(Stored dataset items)
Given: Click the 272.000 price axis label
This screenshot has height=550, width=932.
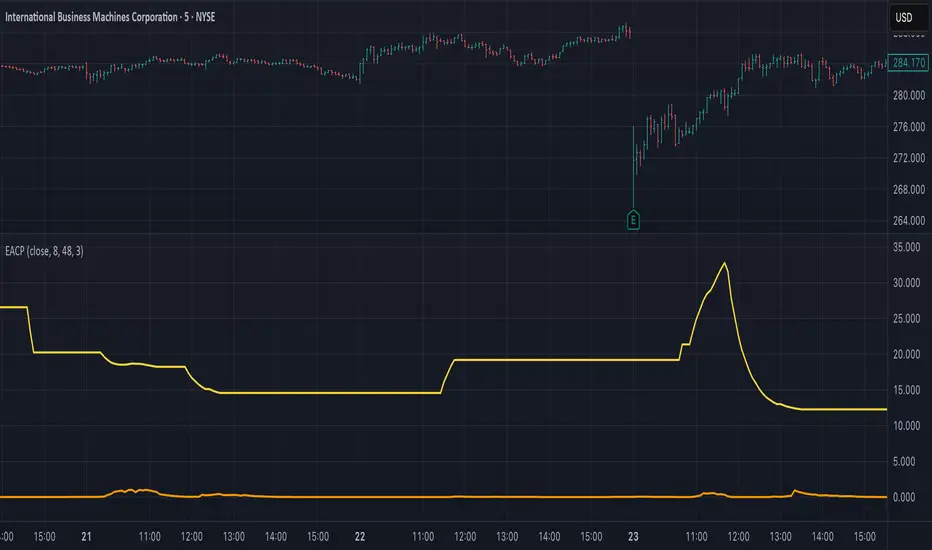Looking at the screenshot, I should pyautogui.click(x=909, y=158).
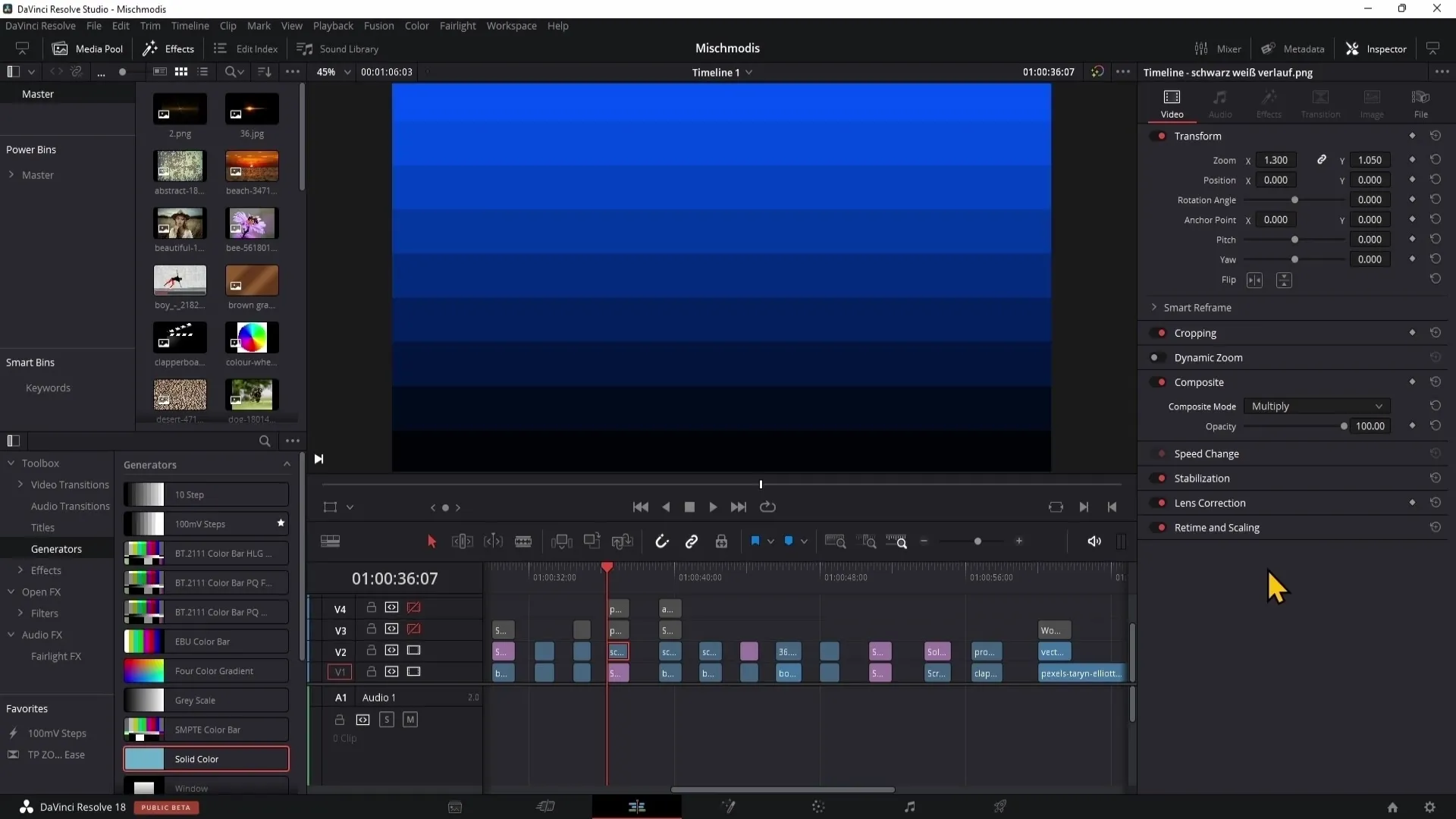Open the Playback menu in menu bar

pos(333,25)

• Prompt: The data above should be set down again exactly, with the pictures omitted.

• Solution to the exercise:
Given: Click the 272.000 price axis label
This screenshot has height=550, width=932.
Looking at the screenshot, I should pyautogui.click(x=909, y=158).
Open the Playback menu in menu bar

pos(333,25)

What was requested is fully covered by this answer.